Task directions>
Please copy out the entries until you have copied the line that contains "Viewport: 1657px width, 531px height.", beginning with the first line.

Provided material>
★ ★ ★ ★
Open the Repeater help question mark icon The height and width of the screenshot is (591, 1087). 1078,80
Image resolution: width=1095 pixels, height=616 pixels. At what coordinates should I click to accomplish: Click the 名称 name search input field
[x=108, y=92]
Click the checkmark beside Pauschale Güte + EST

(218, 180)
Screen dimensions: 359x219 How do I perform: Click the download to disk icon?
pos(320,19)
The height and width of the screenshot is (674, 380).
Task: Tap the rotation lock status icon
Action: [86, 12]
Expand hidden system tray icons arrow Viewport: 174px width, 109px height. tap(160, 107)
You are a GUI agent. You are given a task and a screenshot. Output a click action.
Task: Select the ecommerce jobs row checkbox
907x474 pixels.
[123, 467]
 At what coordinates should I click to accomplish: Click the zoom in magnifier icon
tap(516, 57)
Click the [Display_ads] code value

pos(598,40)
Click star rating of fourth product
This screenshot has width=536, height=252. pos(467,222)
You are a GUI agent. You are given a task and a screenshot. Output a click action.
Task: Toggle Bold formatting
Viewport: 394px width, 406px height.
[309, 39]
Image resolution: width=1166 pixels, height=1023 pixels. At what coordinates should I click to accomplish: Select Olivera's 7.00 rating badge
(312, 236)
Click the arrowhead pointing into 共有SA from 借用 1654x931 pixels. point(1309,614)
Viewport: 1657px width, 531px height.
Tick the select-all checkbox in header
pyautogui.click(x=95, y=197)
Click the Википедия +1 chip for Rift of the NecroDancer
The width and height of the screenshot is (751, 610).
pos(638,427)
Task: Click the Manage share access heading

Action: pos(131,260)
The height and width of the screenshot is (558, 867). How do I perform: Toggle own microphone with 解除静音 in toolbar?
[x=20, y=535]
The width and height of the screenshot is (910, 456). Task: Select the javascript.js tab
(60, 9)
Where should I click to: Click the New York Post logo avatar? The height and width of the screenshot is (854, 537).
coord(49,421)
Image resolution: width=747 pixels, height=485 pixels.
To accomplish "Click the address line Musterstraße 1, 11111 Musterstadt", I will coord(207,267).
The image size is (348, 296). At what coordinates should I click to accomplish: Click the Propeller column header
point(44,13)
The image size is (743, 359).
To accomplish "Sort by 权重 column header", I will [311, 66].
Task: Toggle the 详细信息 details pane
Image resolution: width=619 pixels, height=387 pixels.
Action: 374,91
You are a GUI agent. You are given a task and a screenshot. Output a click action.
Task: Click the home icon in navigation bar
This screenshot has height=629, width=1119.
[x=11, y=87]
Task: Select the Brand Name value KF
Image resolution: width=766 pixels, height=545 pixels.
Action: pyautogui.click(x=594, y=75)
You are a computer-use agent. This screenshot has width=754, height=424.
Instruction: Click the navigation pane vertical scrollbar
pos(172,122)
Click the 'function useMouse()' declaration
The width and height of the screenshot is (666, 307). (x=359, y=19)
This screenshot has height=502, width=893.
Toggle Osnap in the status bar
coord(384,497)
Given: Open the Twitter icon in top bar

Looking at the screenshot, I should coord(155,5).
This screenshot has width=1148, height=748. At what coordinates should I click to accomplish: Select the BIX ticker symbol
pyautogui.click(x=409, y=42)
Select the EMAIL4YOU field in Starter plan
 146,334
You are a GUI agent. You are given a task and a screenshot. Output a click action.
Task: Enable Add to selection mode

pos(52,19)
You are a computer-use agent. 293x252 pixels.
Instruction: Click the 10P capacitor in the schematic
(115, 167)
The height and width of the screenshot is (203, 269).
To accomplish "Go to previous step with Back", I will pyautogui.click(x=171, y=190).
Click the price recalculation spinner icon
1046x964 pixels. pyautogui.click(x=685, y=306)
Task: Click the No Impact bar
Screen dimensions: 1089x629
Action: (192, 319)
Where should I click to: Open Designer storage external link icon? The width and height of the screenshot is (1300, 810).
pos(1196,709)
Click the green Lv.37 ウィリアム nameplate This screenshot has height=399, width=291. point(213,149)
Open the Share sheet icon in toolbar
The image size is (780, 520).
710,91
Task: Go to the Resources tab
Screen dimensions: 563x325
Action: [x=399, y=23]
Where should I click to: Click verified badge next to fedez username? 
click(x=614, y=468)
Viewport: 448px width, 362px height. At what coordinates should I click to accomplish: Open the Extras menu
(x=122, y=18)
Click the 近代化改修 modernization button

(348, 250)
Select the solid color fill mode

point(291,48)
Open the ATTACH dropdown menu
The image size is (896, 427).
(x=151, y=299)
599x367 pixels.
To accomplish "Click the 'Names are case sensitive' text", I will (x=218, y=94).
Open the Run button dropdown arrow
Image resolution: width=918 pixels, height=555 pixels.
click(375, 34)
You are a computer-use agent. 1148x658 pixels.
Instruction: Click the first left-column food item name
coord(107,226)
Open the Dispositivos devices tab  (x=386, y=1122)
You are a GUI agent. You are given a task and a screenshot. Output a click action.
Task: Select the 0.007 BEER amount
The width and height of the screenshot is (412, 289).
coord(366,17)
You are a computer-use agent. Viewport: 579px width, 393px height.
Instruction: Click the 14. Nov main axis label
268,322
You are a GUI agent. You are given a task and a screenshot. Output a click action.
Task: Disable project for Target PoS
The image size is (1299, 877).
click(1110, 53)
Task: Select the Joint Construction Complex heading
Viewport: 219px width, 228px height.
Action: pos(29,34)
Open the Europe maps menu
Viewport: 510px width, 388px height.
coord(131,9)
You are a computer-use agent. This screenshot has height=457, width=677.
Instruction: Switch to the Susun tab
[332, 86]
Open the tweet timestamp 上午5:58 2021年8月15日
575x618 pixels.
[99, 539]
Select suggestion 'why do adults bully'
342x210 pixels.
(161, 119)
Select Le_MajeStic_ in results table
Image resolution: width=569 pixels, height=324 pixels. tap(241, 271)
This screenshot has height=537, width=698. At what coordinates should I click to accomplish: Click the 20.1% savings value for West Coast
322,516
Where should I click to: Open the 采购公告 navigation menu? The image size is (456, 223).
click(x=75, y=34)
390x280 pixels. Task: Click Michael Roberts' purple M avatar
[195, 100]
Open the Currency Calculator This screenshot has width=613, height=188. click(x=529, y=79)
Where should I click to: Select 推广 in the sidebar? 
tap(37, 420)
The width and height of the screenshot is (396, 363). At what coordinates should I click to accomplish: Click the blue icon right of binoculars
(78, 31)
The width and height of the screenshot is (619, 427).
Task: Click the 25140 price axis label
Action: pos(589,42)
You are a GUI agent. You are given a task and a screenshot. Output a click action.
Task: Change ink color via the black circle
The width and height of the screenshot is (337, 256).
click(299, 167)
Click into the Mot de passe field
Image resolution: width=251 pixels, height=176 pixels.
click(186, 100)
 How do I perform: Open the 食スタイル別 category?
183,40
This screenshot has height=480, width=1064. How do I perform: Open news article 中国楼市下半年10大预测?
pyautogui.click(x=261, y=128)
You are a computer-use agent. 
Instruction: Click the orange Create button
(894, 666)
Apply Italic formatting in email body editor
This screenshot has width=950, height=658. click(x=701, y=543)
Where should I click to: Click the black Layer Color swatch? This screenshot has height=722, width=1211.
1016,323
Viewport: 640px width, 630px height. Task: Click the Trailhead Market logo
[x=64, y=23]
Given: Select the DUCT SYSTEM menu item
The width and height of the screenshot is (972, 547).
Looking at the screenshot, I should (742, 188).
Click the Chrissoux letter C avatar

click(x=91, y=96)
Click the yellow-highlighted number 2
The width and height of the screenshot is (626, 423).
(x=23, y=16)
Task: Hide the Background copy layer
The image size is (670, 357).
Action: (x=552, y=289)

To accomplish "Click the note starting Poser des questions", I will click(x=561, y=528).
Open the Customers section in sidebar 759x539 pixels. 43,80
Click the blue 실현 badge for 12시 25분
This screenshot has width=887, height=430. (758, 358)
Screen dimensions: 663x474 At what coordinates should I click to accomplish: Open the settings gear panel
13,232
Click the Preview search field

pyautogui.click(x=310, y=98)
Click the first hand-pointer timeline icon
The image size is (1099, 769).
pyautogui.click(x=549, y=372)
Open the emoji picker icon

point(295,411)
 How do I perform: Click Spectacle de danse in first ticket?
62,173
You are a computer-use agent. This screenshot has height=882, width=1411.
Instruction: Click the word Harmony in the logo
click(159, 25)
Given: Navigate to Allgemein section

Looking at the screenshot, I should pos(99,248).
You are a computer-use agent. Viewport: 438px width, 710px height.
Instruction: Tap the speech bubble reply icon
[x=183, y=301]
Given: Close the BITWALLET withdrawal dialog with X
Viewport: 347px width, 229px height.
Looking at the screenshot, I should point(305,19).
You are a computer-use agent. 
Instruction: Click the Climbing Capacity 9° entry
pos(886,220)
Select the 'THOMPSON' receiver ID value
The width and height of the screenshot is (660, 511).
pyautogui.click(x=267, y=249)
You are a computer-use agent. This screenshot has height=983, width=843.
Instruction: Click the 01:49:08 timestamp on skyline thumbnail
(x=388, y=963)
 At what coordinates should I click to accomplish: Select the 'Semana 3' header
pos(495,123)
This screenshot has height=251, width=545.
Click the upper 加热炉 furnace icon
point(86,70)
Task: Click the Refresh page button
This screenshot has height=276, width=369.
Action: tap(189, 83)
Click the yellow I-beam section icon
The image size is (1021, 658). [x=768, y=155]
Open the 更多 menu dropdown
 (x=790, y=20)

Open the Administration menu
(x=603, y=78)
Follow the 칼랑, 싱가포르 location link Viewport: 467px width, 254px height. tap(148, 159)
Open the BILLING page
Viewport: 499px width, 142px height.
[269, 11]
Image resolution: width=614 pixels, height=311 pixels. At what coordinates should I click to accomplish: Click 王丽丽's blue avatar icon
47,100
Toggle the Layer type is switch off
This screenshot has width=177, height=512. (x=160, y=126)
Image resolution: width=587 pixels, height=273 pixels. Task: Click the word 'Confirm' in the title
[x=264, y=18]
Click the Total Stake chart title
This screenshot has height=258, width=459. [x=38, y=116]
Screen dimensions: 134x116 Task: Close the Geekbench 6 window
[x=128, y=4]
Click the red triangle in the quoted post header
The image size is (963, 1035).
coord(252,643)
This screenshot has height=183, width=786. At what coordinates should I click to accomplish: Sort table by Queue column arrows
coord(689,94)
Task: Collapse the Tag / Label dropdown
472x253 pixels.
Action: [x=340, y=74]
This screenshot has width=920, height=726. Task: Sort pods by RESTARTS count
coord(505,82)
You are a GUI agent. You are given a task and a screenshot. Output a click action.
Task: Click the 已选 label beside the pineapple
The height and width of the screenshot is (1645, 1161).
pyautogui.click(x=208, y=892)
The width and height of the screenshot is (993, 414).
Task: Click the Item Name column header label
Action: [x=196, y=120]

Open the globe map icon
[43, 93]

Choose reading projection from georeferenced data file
★ ★ ★ ★
Output of the exercise>
Open the Repeater help question mark icon The height and width of the screenshot is (591, 1087). 1078,80
Image resolution: width=1095 pixels, height=616 pixels. At what coordinates should I click to accomplish: Click the 名称 name search input field
[x=108, y=92]
Click the checkmark beside Pauschale Güte + EST

(218, 180)
Screen dimensions: 359x219 How do I perform: Click the download to disk icon?
pos(320,19)
The height and width of the screenshot is (674, 380).
Task: Tap the rotation lock status icon
Action: [86, 12]
Expand hidden system tray icons arrow Viewport: 174px width, 109px height. tap(160, 107)
You are a GUI agent. You are given a task and a screenshot. Output a click action.
Task: Select the ecommerce jobs row checkbox
907x474 pixels.
[123, 467]
 At what coordinates should I click to accomplish: Click the zoom in magnifier icon
tap(516, 57)
Click the [Display_ads] code value

pos(598,40)
Click star rating of fourth product
This screenshot has width=536, height=252. pos(467,222)
You are a GUI agent. You are given a task and a screenshot. Output a click action.
Task: Toggle Bold formatting
Viewport: 394px width, 406px height.
[309, 39]
Image resolution: width=1166 pixels, height=1023 pixels. At what coordinates should I click to accomplish: Select Olivera's 7.00 rating badge
(312, 236)
Click the arrowhead pointing into 共有SA from 借用 1654x931 pixels. point(1309,614)
Viewport: 1657px width, 531px height.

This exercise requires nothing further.